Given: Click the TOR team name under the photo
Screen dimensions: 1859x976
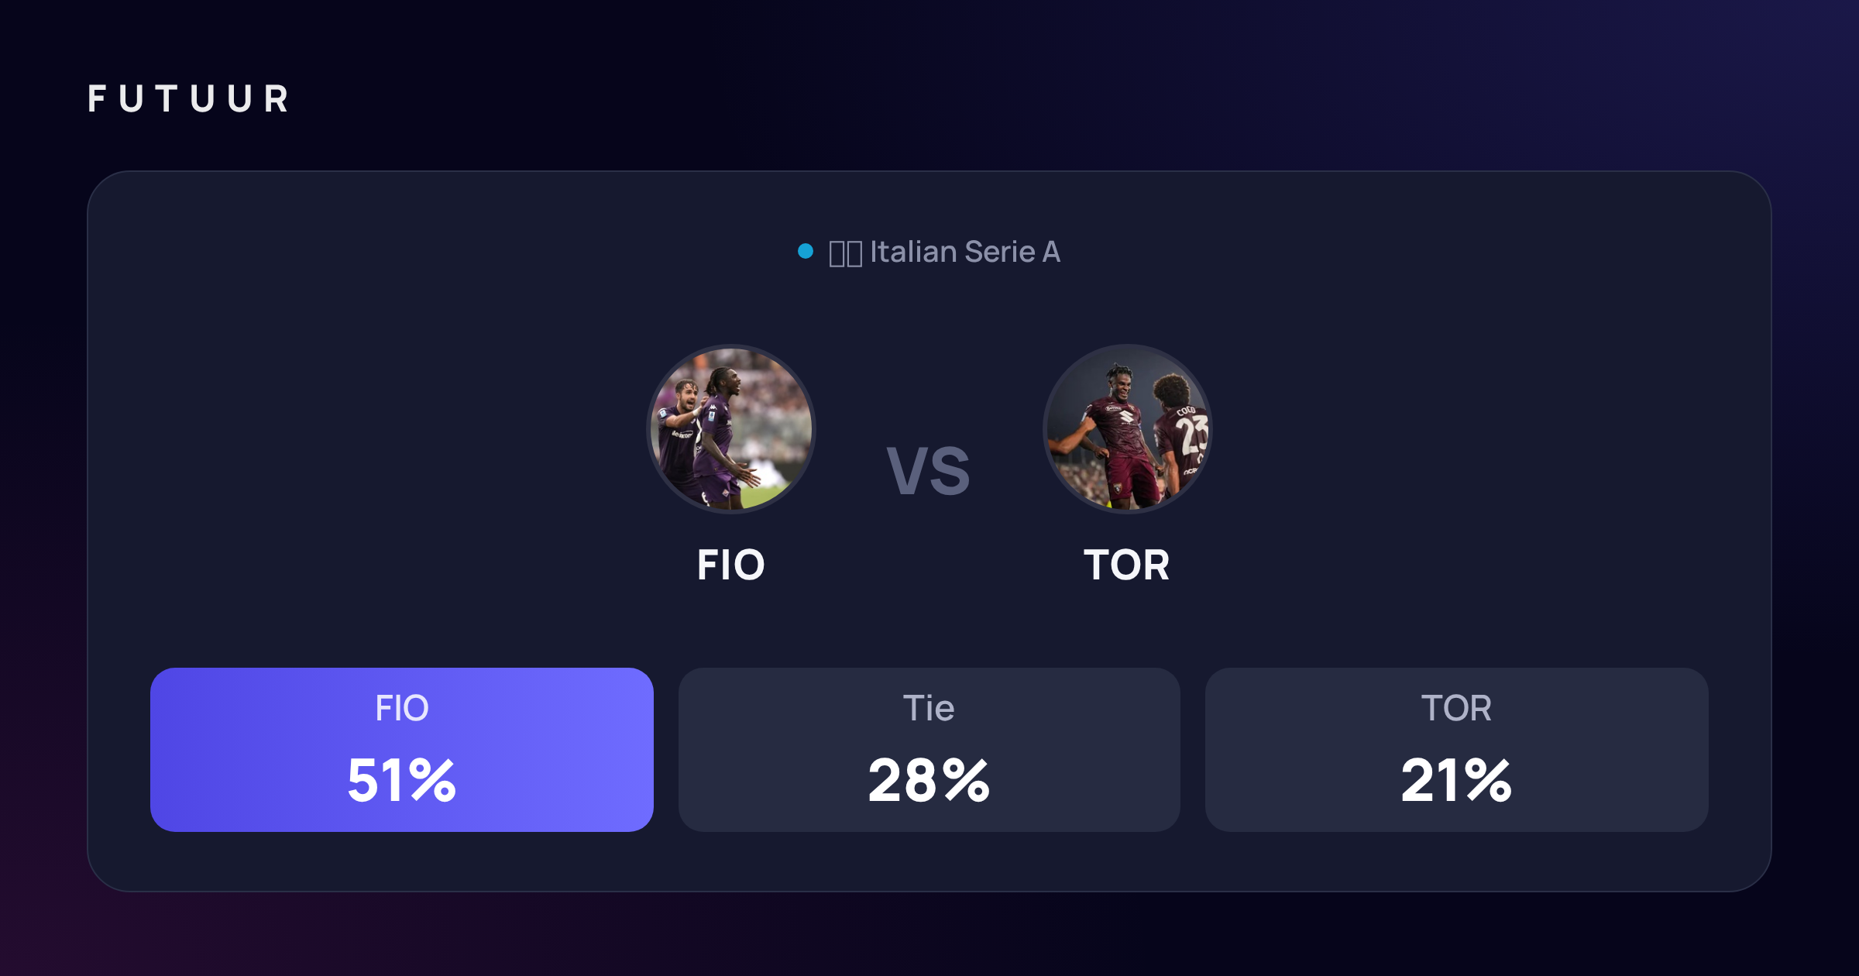Looking at the screenshot, I should point(1126,565).
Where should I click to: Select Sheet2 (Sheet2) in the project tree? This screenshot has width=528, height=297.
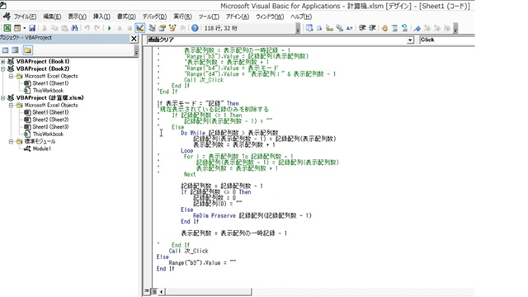click(50, 120)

§

→ **WHAT THIS TASK INVOLVES**
Transcribe the listing word for word, but keep its pictures out of the copy.

→ **RESPONSE**
Given: Click the TOR team name under the photo
Screen dimensions: 1859x976
Looking at the screenshot, I should point(1126,565).
Where should I click to: Select Sheet2 (Sheet2) in the project tree? This screenshot has width=528, height=297.
click(50, 120)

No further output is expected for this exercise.